■ **Requirement**
Reproduce, from the lines below, exactly the stretch that begins at the line containing "This screenshot has width=500, height=430." and ends at the line containing "Tap the 11 September", both included.

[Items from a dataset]
▬▬▬▬▬▬
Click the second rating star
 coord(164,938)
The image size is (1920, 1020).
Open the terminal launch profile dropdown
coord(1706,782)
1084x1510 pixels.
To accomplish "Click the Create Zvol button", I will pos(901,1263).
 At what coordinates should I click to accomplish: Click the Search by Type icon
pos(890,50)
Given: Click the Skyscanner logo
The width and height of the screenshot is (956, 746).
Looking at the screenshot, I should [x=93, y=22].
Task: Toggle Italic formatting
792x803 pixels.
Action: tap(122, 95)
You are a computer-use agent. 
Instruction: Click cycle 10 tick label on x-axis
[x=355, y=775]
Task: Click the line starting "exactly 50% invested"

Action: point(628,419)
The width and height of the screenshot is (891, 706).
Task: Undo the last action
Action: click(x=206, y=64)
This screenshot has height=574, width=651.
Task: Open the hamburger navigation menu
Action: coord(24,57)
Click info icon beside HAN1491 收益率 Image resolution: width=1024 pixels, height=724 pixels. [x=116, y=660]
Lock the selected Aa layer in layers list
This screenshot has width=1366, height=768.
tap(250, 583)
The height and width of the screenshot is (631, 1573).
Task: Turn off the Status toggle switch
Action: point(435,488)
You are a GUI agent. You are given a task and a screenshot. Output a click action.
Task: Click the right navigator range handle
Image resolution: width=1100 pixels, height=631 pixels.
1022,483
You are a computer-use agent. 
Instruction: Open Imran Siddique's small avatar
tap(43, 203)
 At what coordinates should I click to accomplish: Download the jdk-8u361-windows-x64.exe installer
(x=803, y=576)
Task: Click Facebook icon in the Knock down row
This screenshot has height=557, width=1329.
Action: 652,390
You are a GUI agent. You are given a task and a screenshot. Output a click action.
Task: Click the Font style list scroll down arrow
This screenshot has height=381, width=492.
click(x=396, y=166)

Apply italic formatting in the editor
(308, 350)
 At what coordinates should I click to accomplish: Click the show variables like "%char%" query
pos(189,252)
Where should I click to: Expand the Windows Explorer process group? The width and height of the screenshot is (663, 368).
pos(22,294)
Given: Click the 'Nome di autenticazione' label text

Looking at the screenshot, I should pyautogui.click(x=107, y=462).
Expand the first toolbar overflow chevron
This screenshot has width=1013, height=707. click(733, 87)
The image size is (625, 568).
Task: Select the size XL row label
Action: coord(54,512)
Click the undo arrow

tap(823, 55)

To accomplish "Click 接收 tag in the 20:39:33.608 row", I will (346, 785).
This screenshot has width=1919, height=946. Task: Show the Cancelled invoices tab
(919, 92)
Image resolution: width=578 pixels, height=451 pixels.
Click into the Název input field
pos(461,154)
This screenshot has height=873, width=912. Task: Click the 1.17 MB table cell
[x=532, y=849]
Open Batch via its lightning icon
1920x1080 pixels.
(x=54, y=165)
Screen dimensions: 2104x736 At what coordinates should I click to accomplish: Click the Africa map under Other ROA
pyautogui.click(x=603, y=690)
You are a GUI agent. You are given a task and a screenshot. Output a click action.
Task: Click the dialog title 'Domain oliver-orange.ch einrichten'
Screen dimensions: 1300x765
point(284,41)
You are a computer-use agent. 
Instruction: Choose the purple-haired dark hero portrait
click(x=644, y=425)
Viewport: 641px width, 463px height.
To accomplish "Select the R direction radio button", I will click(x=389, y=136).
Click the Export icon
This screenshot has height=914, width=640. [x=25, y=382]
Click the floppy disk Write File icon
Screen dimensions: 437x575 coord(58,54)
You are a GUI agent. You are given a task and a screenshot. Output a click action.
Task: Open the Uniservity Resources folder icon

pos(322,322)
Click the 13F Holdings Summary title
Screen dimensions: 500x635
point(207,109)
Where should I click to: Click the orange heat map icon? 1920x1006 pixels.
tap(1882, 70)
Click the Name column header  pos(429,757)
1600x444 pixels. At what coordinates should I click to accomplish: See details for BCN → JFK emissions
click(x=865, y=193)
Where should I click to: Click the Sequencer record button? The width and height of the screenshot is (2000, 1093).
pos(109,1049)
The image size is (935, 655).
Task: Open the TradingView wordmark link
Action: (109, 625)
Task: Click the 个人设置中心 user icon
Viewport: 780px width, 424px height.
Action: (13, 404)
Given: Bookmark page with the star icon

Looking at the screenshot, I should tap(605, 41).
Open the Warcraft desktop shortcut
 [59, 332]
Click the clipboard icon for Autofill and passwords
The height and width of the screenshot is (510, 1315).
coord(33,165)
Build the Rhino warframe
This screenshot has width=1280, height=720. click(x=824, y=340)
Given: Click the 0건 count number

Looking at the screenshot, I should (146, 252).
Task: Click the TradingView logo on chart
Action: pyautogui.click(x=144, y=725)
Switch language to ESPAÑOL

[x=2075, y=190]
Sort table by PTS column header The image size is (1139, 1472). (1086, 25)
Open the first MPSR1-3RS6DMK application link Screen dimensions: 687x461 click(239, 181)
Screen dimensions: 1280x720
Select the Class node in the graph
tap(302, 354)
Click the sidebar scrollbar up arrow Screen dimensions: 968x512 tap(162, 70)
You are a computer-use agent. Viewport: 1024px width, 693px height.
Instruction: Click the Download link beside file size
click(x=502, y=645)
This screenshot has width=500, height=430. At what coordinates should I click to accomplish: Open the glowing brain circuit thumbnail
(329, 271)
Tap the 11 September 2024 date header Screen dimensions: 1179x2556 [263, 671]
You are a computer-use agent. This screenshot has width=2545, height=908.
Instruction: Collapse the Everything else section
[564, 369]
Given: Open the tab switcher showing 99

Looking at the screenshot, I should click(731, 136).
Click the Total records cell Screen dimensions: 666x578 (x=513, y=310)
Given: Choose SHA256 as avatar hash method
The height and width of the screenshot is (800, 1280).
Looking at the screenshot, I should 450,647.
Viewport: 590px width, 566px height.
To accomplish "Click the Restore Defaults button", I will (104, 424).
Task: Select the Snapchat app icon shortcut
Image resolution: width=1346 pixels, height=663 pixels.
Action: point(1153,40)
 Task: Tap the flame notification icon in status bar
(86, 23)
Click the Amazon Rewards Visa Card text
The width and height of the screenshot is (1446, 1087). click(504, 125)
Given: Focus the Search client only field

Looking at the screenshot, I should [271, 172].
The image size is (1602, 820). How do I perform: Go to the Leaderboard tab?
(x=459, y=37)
▬▬▬▬▬▬
■ **Final answer**
This screenshot has width=500, height=430. At what coordinates should I click to accomplish: Open the glowing brain circuit thumbnail
(329, 271)
Tap the 11 September 2024 date header Screen dimensions: 1179x2556 [263, 671]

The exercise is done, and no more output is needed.